What did Wavestone deliver?
Throughout the design phase, Wavestone analysed the security of the cloud design. Based on our previous knowledge of cyber attacks, we provided feedback and suggestions on the design and what areas needed to be considered when to ensure the cloud was secure. Additionally, we reviewed the process of moving an object into the cloud and recovering it. We highlighted potential vulnerabilities at each process step and identified the tests that would be required.
Challenges
Our biggest challenge was creating a testing strategy when the cloud design was not complete.
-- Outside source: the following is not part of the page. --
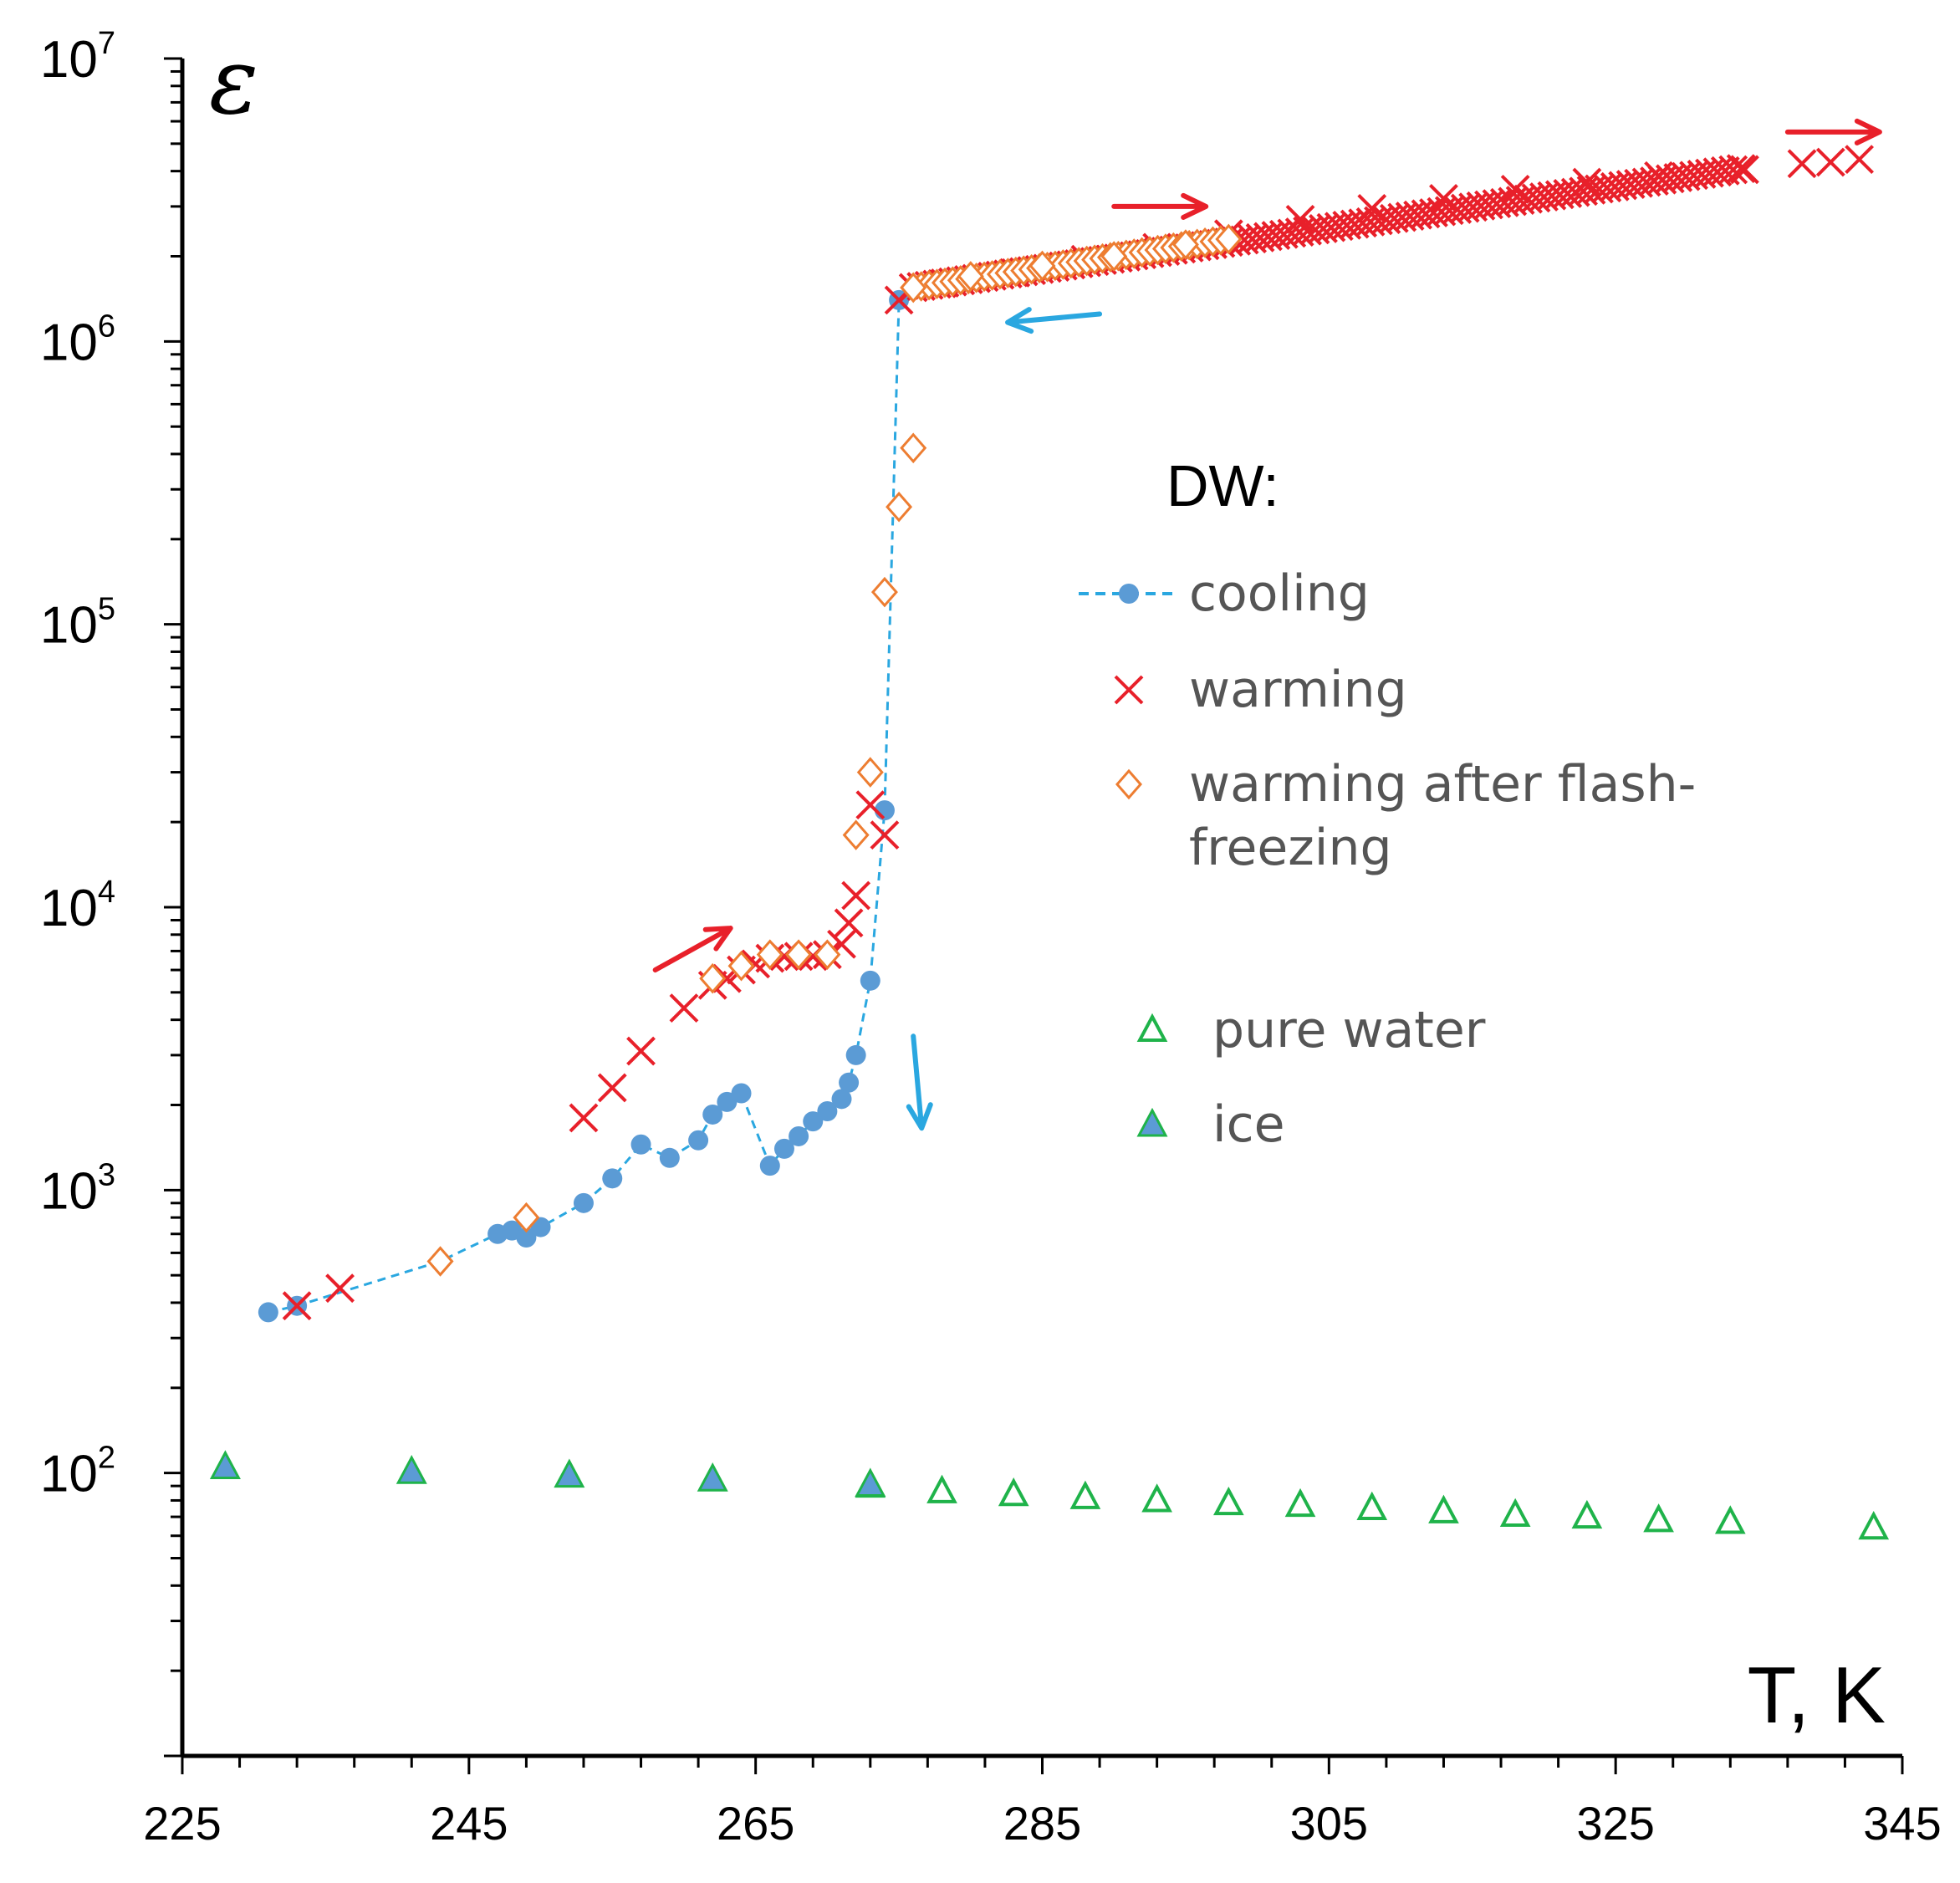 Image resolution: width=1960 pixels, height=1883 pixels. Describe the element at coordinates (1054, 320) in the screenshot. I see `arrow-left` at that location.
This meant that practical assumptions had to be made, documented and communicated to all stakeholders; where where we didn’t have the technical detail, we assumed worst case scenario.
Results
After 2 months on this project, we provided the client with a testing strategy document that included various test scenarios, details regarding potential cyber attacks as well as design vulnerabilities.
The key to success was starting the test strategy early in the design phase of the project as we were able to highlight vulnerabilities and concerns from our extensive cybersecurity knowledge that the client had not previously considered. This allowed them to take these ideas into the design phase early; saving time, money and effort if they had been discovered at a later stage.